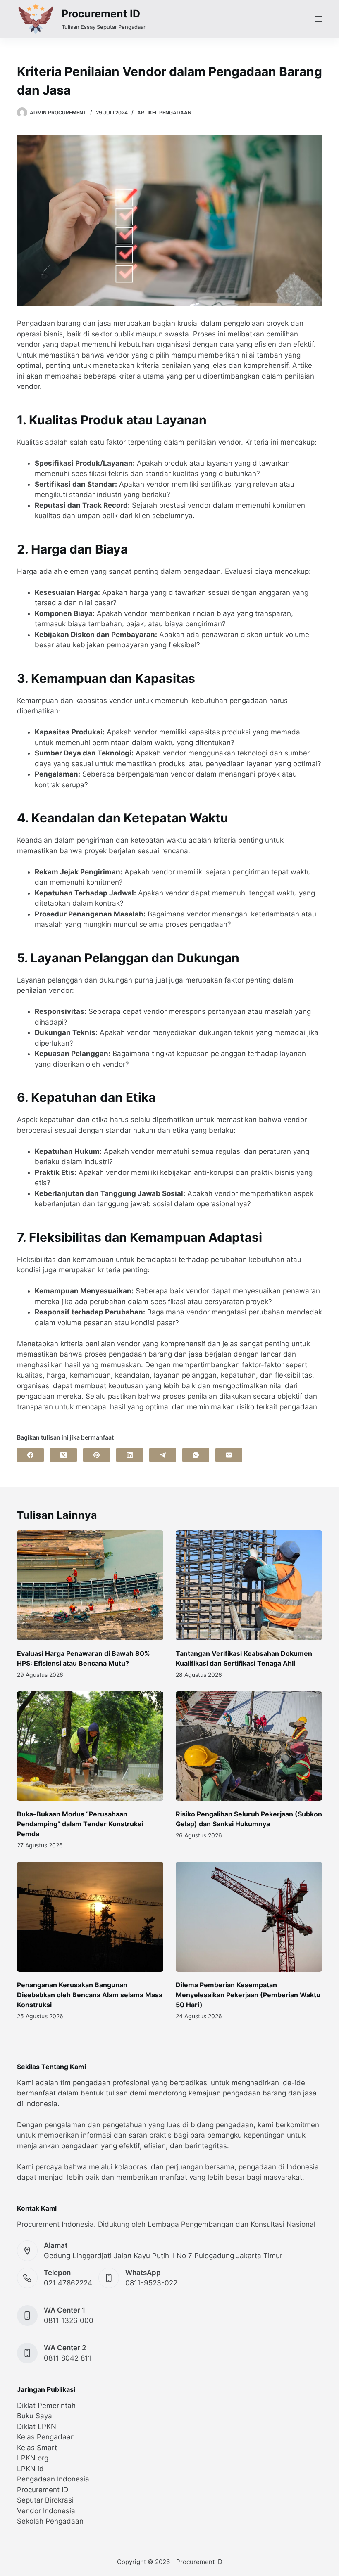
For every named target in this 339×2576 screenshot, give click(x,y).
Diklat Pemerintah (46, 2405)
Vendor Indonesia (46, 2511)
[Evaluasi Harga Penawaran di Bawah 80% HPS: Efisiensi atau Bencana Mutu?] (90, 1585)
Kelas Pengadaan (46, 2437)
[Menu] (318, 19)
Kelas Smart (37, 2447)
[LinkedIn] (129, 1455)
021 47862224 (68, 2283)
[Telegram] (162, 1455)
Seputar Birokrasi (45, 2500)
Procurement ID (101, 13)
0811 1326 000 (68, 2320)
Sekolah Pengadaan (50, 2521)
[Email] (228, 1455)
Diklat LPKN (36, 2426)
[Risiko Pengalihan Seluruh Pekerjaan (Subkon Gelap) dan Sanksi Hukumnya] (249, 1746)
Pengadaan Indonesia (53, 2479)
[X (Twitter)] (63, 1455)
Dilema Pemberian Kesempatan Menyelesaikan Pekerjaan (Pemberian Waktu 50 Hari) (248, 1995)
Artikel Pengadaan (164, 112)
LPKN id (30, 2469)
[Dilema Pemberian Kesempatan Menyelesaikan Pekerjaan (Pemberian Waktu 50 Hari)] (249, 1917)
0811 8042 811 (67, 2358)
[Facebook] (30, 1455)
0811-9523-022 (151, 2283)
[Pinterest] (96, 1455)
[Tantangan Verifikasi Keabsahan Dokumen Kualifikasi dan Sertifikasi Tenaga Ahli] (249, 1585)
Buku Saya (34, 2416)
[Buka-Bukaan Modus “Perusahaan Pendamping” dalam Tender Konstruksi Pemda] (90, 1746)
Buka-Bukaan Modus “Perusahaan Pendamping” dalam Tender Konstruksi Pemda (80, 1824)
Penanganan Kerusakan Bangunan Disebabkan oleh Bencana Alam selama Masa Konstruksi (89, 1995)
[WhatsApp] (195, 1455)
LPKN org (32, 2458)
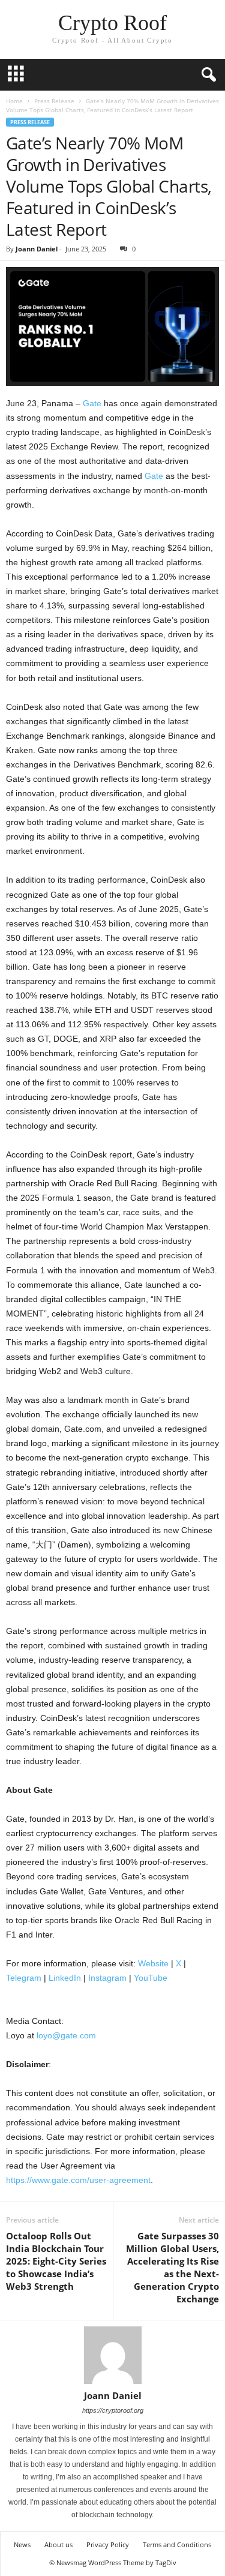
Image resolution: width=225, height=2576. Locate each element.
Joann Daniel (37, 248)
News (22, 2544)
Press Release (54, 101)
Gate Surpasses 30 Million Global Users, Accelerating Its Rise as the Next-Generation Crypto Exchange (172, 2267)
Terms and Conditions (177, 2544)
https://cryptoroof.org (112, 2410)
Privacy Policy (107, 2544)
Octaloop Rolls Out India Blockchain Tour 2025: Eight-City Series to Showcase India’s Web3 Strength (56, 2261)
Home (14, 101)
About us (58, 2544)
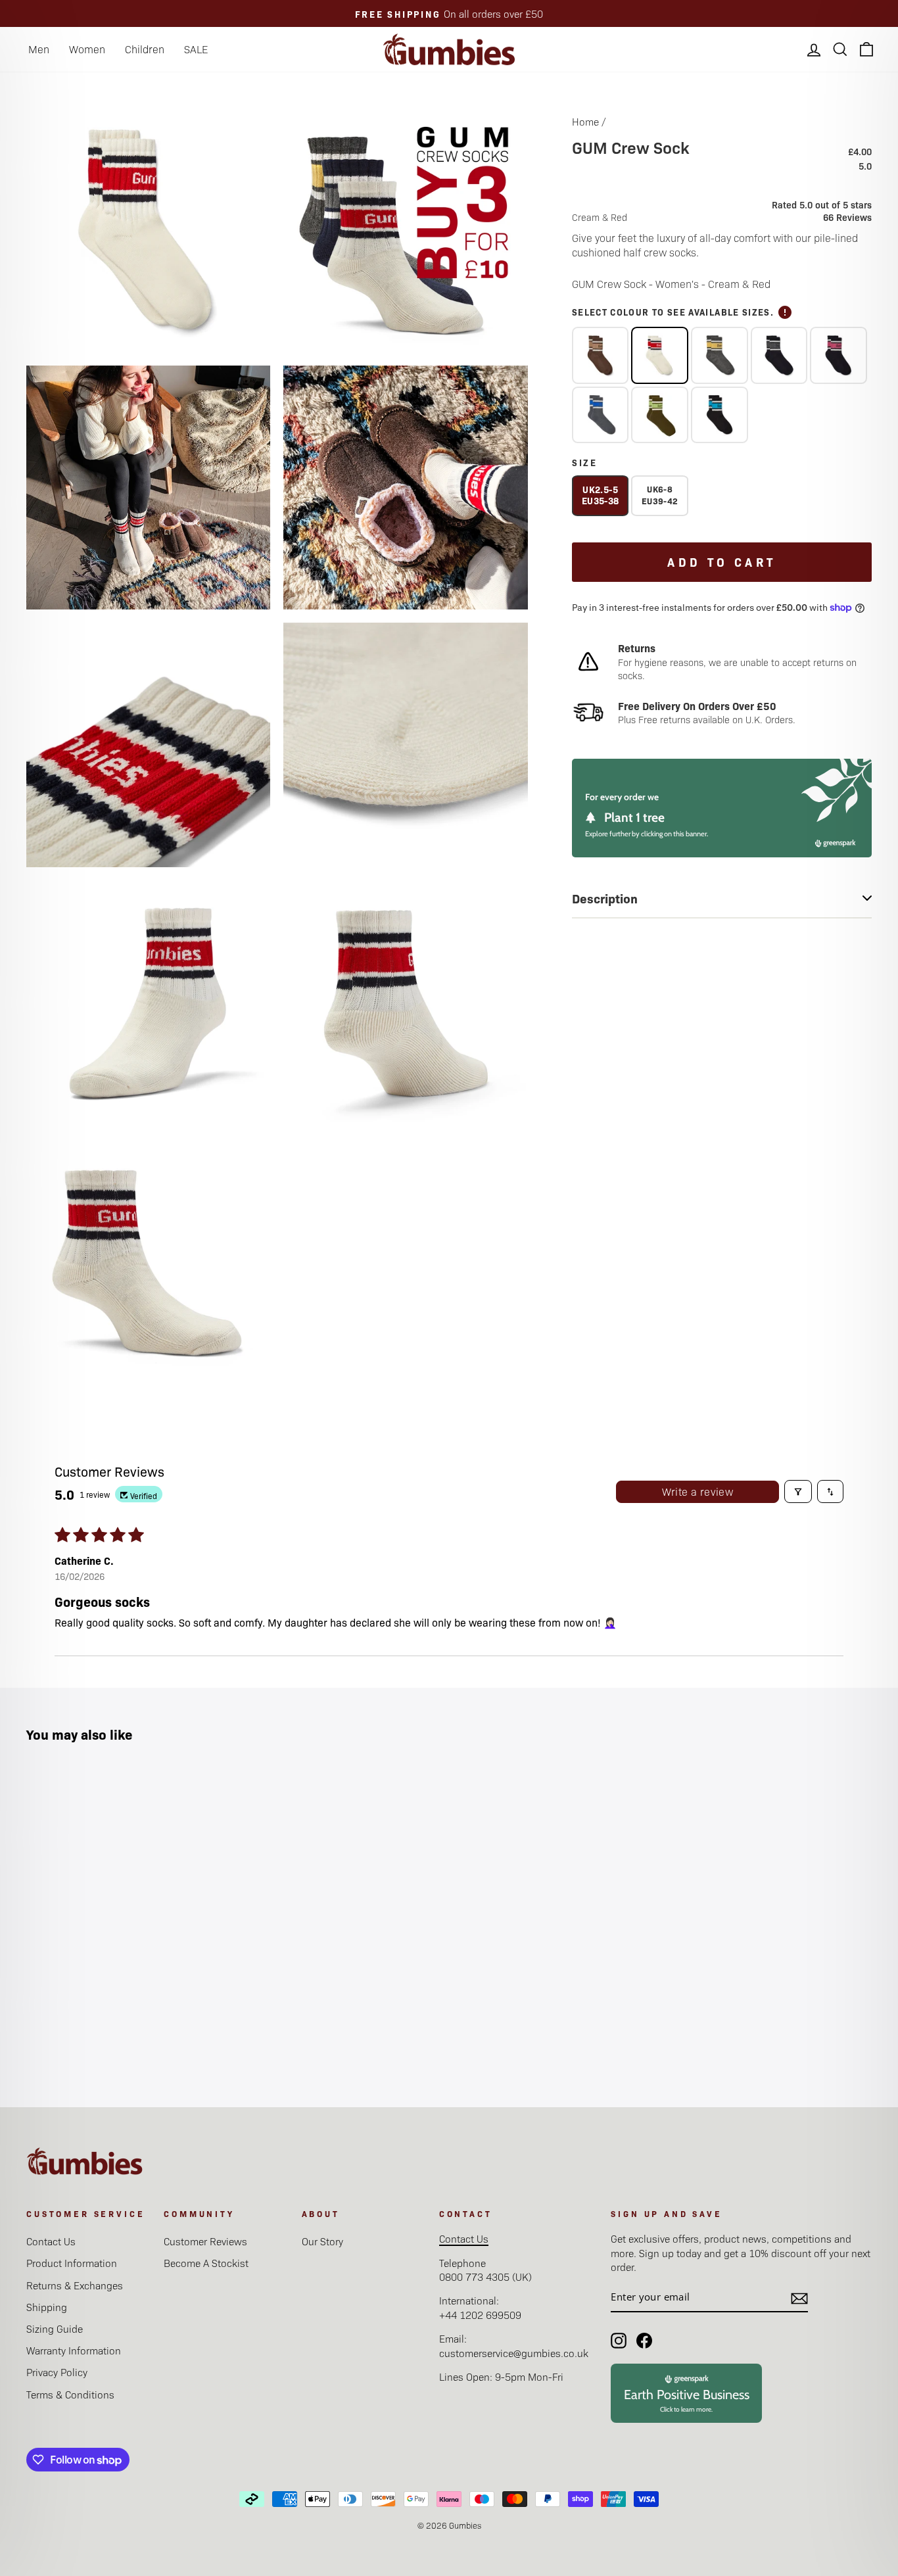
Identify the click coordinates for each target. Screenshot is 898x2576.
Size (585, 462)
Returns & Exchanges (74, 2285)
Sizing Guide (54, 2328)
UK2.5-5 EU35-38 (600, 495)
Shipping (46, 2307)
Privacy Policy (56, 2372)
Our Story (322, 2241)
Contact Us (51, 2241)
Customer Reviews (205, 2241)
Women (87, 49)
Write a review (698, 1491)
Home (585, 121)
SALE (196, 49)
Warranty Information (73, 2350)
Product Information (71, 2262)
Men (38, 49)
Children (144, 49)
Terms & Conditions (70, 2394)
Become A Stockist (206, 2262)
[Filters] (798, 1491)
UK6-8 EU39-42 (660, 494)
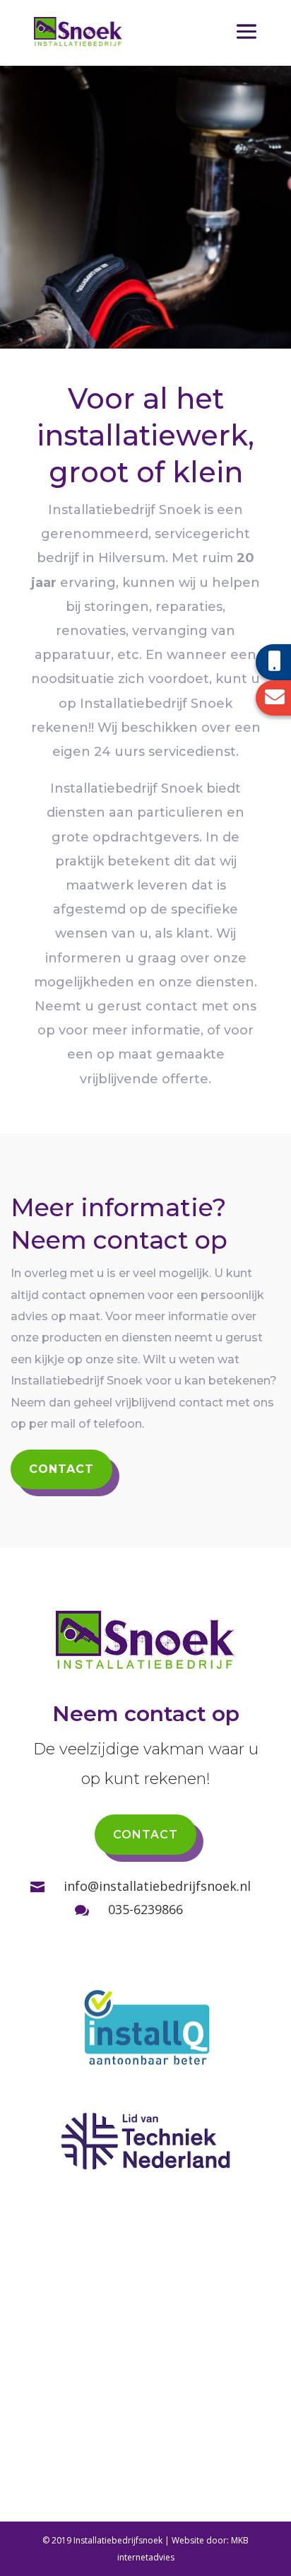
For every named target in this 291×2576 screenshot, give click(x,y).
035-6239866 (145, 1909)
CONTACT (61, 1469)
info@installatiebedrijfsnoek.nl (157, 1885)
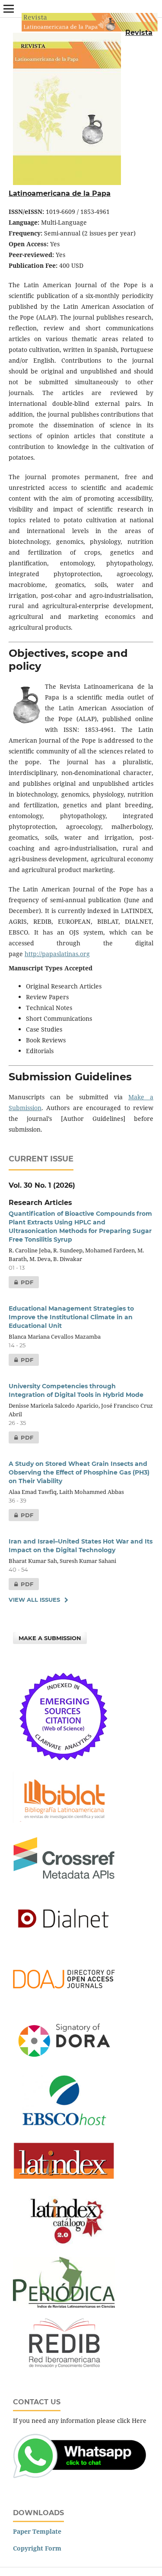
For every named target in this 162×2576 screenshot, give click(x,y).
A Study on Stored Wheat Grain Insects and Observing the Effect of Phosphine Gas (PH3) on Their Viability (79, 1472)
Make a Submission (50, 1638)
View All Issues (34, 1599)
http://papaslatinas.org (57, 954)
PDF (21, 1282)
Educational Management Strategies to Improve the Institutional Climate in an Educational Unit (71, 1317)
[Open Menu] (8, 8)
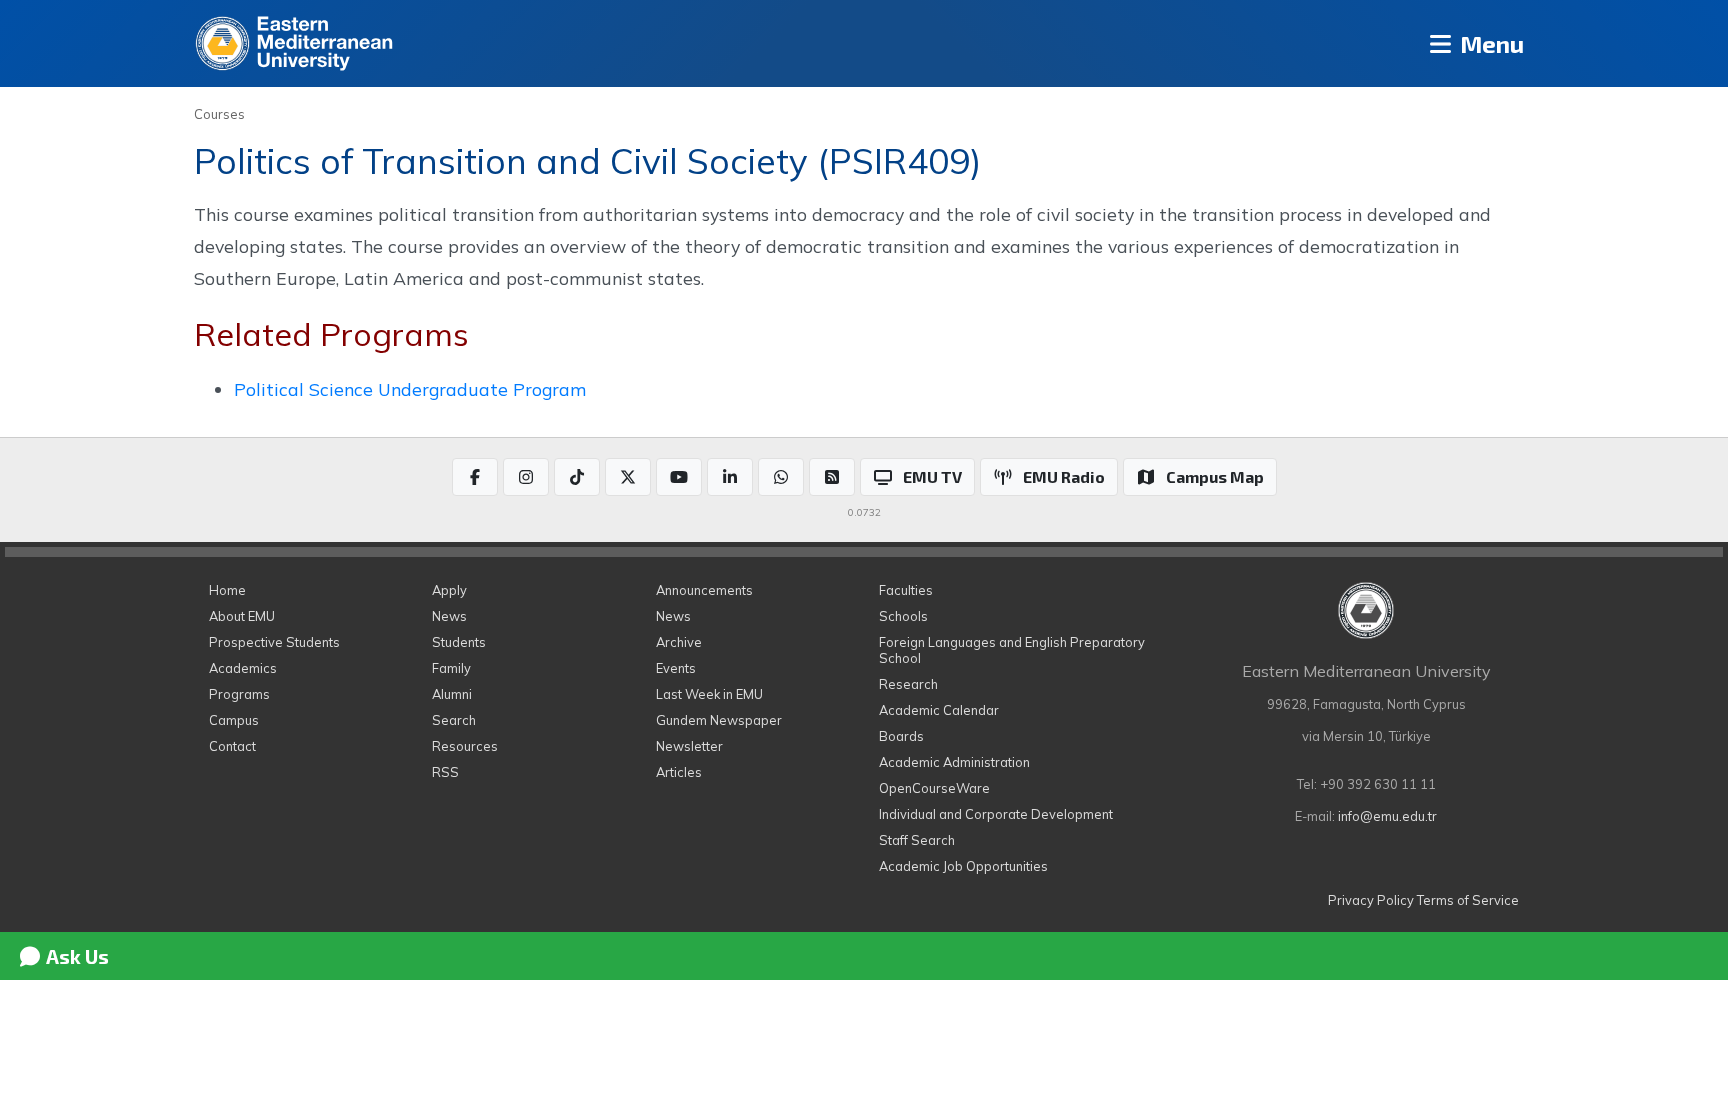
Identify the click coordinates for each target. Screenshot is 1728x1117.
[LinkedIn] (730, 477)
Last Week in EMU (709, 694)
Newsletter (689, 746)
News (449, 616)
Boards (901, 736)
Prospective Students (274, 642)
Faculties (906, 590)
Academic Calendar (939, 710)
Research (908, 684)
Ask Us (75, 956)
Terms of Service (1468, 900)
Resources (465, 746)
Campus (234, 720)
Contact (232, 746)
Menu (1489, 43)
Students (459, 642)
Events (676, 668)
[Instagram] (526, 477)
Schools (903, 616)
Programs (239, 694)
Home (227, 590)
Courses (219, 114)
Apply (449, 590)
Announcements (704, 590)
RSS (445, 772)
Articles (679, 772)
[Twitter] (628, 477)
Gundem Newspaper (719, 720)
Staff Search (917, 840)
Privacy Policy (1371, 900)
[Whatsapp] (781, 477)
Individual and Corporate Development (996, 814)
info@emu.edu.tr (1387, 816)
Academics (243, 668)
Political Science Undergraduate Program (410, 389)
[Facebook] (475, 477)
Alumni (452, 694)
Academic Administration (954, 762)
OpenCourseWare (934, 788)
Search (454, 720)
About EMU (242, 616)
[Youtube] (679, 477)
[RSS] (832, 477)
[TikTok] (577, 477)
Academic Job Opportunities (963, 866)
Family (451, 668)
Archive (679, 642)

WHAT THIS TASK INVOLVES: Using the data above, return the lines from the one holding "Octaloop Rolls Out" through the one holding "For every named target in this 162×2576" exactly, but not the pictures.

ANSWER SPACE:
Octaloop Rolls Out India Blockchain Tour 2025: Eight-City Series to Showcase India’s Web3 Strength (56, 2261)
Home (14, 101)
About us (58, 2544)
Identify the click coordinates for each target. Screenshot is 898x2576.
Size (585, 462)
Returns & Exchanges (74, 2285)
Sizing Guide (54, 2328)
UK2.5-5 EU35-38 (600, 495)
Shipping (46, 2307)
Privacy Policy (56, 2372)
Our Story (322, 2241)
Contact Us (51, 2241)
Customer Reviews (205, 2241)
Women (87, 49)
Write a review (698, 1491)
Home (585, 121)
SALE (196, 49)
Warranty Information (73, 2350)
Product Information (71, 2262)
Men (38, 49)
Children (144, 49)
Terms & Conditions (70, 2394)
Become A Stockist (206, 2262)
[Filters] (798, 1491)
UK6-8 EU39-42 (660, 494)
For every named target in this 291×2576 screenshot, give click(x,y).
035-6239866 (145, 1909)
CONTACT (61, 1469)
info@installatiebedrijfsnoek.nl (157, 1885)
For every named target in this 162×2576 screenshot, give click(x,y).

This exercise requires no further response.